For a younger person, choosing between starting an LP playing system & buying LP’s vs. going full digital is a reasonable proposition. For old guys, who already had a healthy LP library when the CD was introduced, and continued buying them for the next twenty years (used ones being dumped by people buying into the CD hustle, and the few new ones being manufactured), the situation is quite different. Who in hell would suddenly ignore his 5,000 (or whatever) LP’s and switch to digital?! That’s why many old guys have both analogue & digital players and music collections.

@thyname and @rvpiano: Audiogon member @slaw---whose opinions I greatly respect---having worked long and hard at optimizing his LP player and the system it feeds, decided he didn’t want to do the same for digital sources, so eschews CD’s/SACD’s/etc. altogether.

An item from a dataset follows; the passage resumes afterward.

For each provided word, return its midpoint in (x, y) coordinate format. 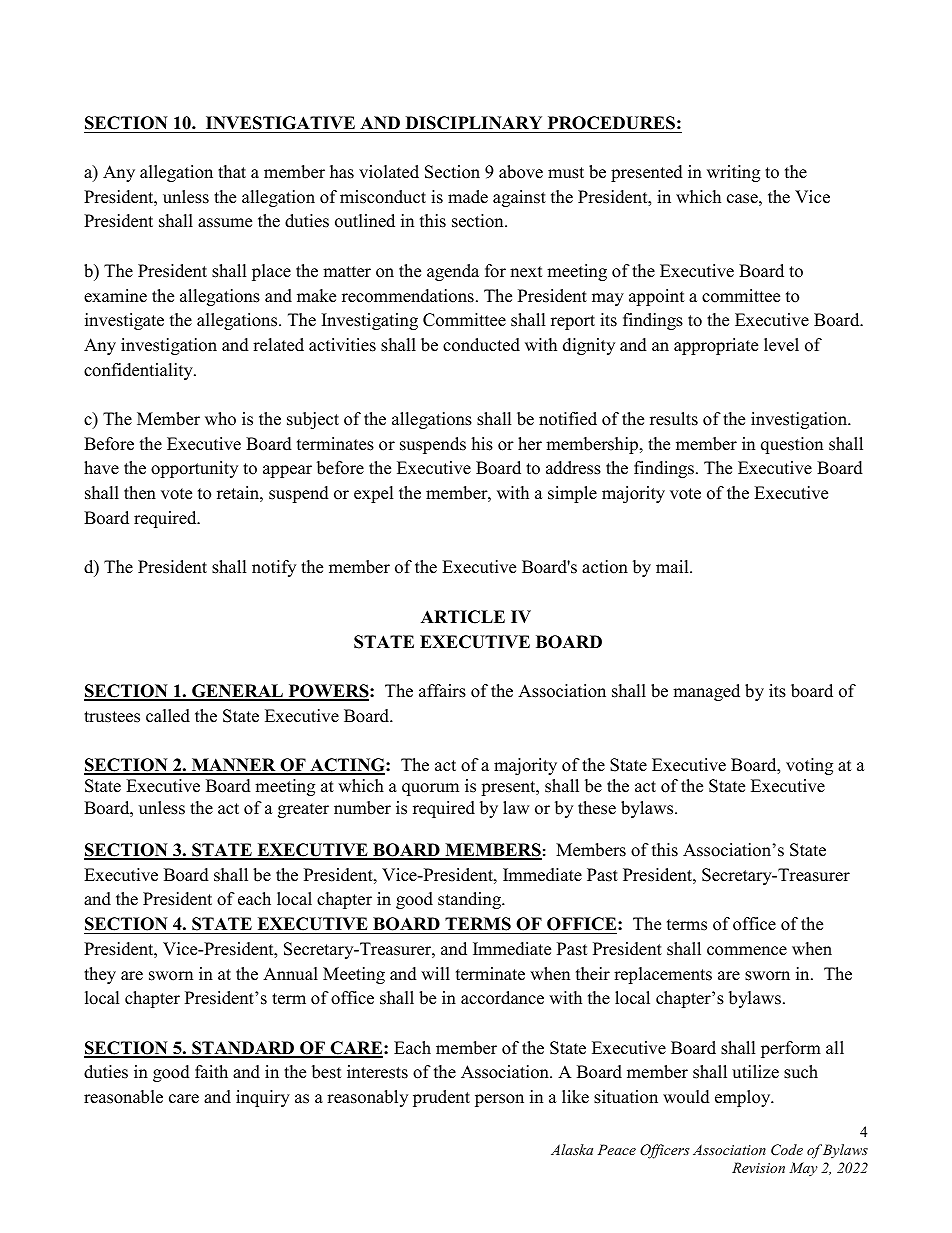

Though I understand and respect that decision and stance, in my case there are just too many albums I absolutely love---both Pop and Classical---that have been made available only on CD for me to not have a disc spinner. I don’t expect the two formats to sound the same, but then we all know sound quality amongst LP’s varies greatly too. There are plenty of CD’s that sound better than some LP’s, but even if they didn’t I need and listen to them because of the music they contain.

I’m a music lover first, an audiophile second. I don’t use my recordings to make my system sound good, I use my system to make my recordings sound good, or at least as good as they can. That applies equally to LP’s and CD’s/SACD’s. It is Steve’s position that a system optimized for one will inherently be less than optimum for the other. Comments and/or opinions on that position? Are the two formats so inherently different that each needs a playback system optimized for itself?

 

@rvpiano: No offense intended, but this is what happens when you make sound quality your first priority. I've been there myself, but now make my next musical selection based on what I'm hungering for musically. If it is also in good sound, wonderful, that's a bonus.

Being an audiophile has its benefits and pleasures, but is also in a way a curse. Remember when you loved music you heard, long before you became obsessed with sound quality? If it truly is---as we all claim---about the music, then we have to act like it is ;-) .

Dang @rvpiano, 4000 CDs! I know how much wall space that eats up---I have somewhere between 3500 and 3600. My six CD racks (three wide, two high) take up almost an entire wall, floor-to-ceiling. On the opposite wall are the LP's (of which I have never counted), the racks for which leave only enough room for one set of stacked Tube Traps.

A related issue is the ratio of the number of LP’s in your music library vs. the number of CD’s/SACD’s, and the relative time you spend listening to each source type.